Wilson: Define partner roles and goals in writing, very specifically, every year.

Aquila: Firms need to create a motivating vision that will encourage people to work together toward a common goal, as well as partner standards. What does it mean to be a partner in your firm? What are the expectations? Are they written down? These are the so-called hygiene factors that every partner needs to model.

Wiley: Once the expectations are clear, then quarterly meetings with the managing partner to ensure compliance are essential.

Wilson: Establish quarterly reporting to the MP or department head with each and every partner. Conduct annual performance feedback for all partners - no exceptions.

Aquila: Firms should identify or develop shared values. The values tell everyone in the firm what is acceptable behavior. If accountability is a value, how does the firm exhibit it? What are the specific behaviors for your firm that show a person is being accountable? Once you have the values identified and defined, and behaviors outlined, you can then begin to measure how well each partner is living the shared values.

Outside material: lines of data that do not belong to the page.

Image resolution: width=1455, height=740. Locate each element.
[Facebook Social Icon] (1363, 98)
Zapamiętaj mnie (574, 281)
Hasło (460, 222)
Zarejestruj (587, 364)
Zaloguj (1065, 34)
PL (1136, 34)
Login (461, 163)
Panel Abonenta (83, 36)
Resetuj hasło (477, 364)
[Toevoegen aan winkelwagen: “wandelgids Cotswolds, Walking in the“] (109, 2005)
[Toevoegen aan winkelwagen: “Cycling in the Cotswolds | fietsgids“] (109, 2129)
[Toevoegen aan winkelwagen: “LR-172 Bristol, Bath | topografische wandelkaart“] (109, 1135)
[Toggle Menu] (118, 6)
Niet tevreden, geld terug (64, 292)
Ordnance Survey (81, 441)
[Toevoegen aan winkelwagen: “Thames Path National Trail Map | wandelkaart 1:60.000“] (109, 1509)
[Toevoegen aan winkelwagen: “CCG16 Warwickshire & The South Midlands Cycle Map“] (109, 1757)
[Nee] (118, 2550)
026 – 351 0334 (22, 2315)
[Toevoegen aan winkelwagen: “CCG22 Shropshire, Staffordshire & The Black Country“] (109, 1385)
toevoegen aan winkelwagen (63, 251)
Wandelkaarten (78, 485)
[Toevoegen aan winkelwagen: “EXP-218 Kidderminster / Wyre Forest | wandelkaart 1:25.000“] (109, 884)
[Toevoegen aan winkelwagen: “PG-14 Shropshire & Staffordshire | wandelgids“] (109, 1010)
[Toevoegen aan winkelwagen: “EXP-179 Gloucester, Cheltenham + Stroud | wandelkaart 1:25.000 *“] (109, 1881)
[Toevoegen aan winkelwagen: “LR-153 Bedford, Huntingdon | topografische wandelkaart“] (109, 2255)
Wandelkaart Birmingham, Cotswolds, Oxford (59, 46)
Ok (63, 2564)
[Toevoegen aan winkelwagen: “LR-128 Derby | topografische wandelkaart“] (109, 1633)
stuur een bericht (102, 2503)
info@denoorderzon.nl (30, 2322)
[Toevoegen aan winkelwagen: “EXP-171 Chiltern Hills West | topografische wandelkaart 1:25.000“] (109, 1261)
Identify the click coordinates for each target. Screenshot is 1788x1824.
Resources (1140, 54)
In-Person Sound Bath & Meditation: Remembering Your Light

Wilson: Teach conflict management, straight talk and how to deliver performance feedback to every partner and develop a culture of "get better," where we are all clear that we can continually improve, and where learning areas where you can get better is valued -- not a "ding" against you -- and those who do get better are most revered and respected.

 

What are some practical strategies firms can implement in the near term?

Wiley: The first step is developing the overall strategic plan for the firm using an outside facilitator to challenge the partners to a higher level of thinking. Develop expectations and goals based on the Balanced Scorecard [strategic planning and management system] approach, and connect the Balanced Scorecard with the overall compensation model in the firm.

Wilson: Use template role descriptions for different kinds of partner roles, goal-setting worksheets, and performance-appraisal templates. [ConvergenceCoaching has] our Straight Talk Your Way to Success e-book that we also encourage firms to read.

Wiley: Invest in a performance management system like Halogen, SuccessFactors or viDesktop. Automate as much of the process as possible. Then, schedule quarterly accountability meetings with the managing partner, and the managing partner with his or her executive committee.

Aquila: Create a performance-based compensation plan. If you don't reward those partners who perform better than others, then nothing will change in the firm. The compensation plan is the final element in developing a culture of accountability. In the plan, you want to reward for production, but you also want to reward those partners who are building for the future. Think of the latter as R&D. Production and R&D are needed for the long-term growth and survival of the firm.